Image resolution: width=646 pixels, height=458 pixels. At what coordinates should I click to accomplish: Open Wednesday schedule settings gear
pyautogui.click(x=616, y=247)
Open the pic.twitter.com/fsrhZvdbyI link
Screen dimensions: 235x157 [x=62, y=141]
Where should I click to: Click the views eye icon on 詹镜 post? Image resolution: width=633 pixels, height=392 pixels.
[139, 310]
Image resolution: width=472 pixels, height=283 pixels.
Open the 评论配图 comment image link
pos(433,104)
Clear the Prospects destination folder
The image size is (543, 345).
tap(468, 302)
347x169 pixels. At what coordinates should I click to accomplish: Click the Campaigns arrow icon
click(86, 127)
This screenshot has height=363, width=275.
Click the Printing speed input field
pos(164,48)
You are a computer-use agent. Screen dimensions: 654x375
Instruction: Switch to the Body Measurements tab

--- What you are asked to do ---
Lines from the one with "Where should I" through the last line above must be printed exactly; no other line is to appear.

--- Expected answer ---
Where should I click to: Click the views eye icon on 詹镜 post? Image resolution: width=633 pixels, height=392 pixels.
[139, 310]
Image resolution: width=472 pixels, height=283 pixels.
Open the 评论配图 comment image link
pos(433,104)
Clear the Prospects destination folder
The image size is (543, 345).
tap(468, 302)
347x169 pixels. At what coordinates should I click to accomplish: Click the Campaigns arrow icon
click(86, 127)
This screenshot has height=363, width=275.
Click the Printing speed input field
pos(164,48)
You are a computer-use agent. Screen dimensions: 654x375
Instruction: Switch to the Body Measurements tab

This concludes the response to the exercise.